Boychuck, Z., Andersen, J., Bussieres, A., Fehlings, D., Kirton, A., Li, P., …, & Majnemer, A. (2019). International expert recommendations of clinical features to prompt referral for diagnostic assessment of cerebral palsy. Developmental Medicine & Child Neurology. doi: 10.1111/dmcn.14252.

Byrne, R., Duncan, A., Pickar, T., Burkhardt, S., Boyd, R., Neel, M. L., & Maitre, N. L. (2019). Comparing parent and provider priorities in discussions of early detection and intervention for infants with and at risk of cerebral palsy. Child: Care, Health, and Development. doi: 10.1111/cch.12707.

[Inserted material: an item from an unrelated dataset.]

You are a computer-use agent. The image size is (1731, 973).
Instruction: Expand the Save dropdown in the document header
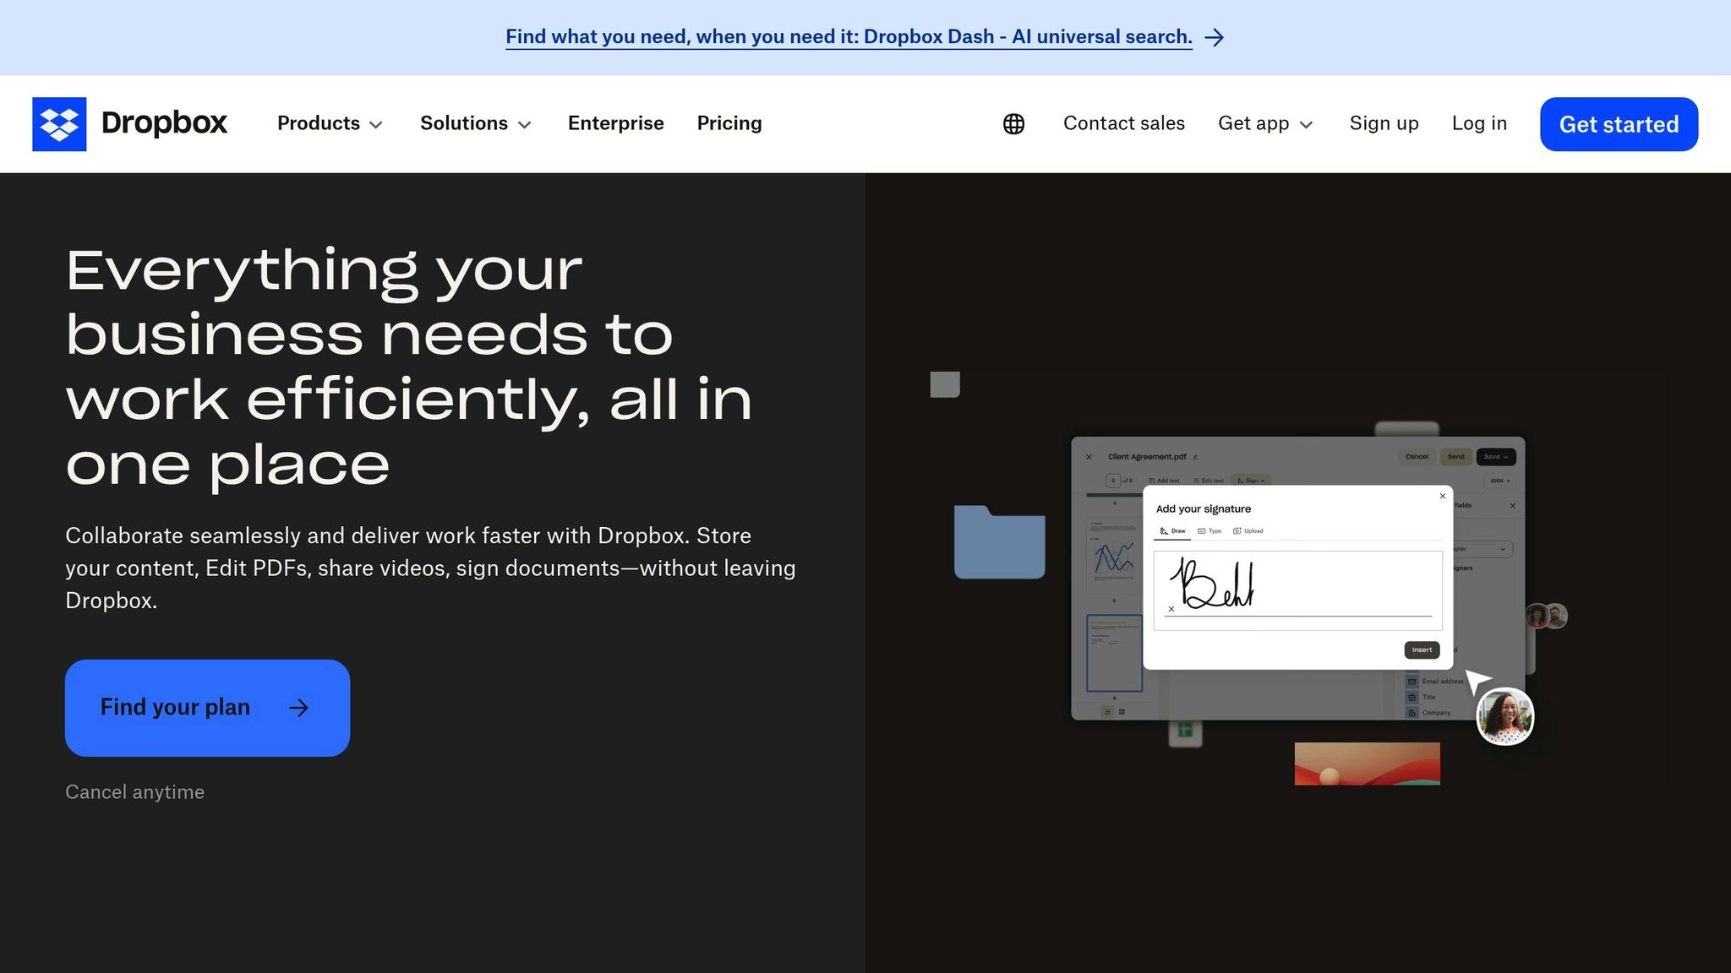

McCoy, S. W., Palisano, R., Avery, L., Jeffries, L., Fiss, A. L., Chiarello, L., & Hanna, S. (2019). Physical, occupational, and speech therapy for children with cerebral palsy. Developmental Medicine & Child Neurology. doi: 10.1111/dmcn.14325.

Msall, M. E. (2019). Establishing community pathways for the early recognition of cerebral palsy: Red flags, enablement, and family support. Developmental Medicine & Child Neurology. doi: 10.1111/dmcn.14314.

Novak, I., Morgan, C., Adde, L., Blackman, J., Boyd, R. N., Hernandez-Brunstrom, J., …, & Badawi, N. (2017). Early, accurate diagnosis and early intervention in cerebral palsy: Advances in diagnosis and treatment. JAMA Pediatrics. doi:10.1001/jamapediatrics.2017.1689.

Speyer, R., Cordier, R., Kim, J., Cocks, N., Michou, E., Wilkes-Gillan, S. (2019). Prevalence of drooling, swallowing, and feeding problems in cerebral palsy across the lifespan: A systematic review and meta-analyses. Developmental Medicine & Child Neurology. doi: 10.1111/dmcn.14316.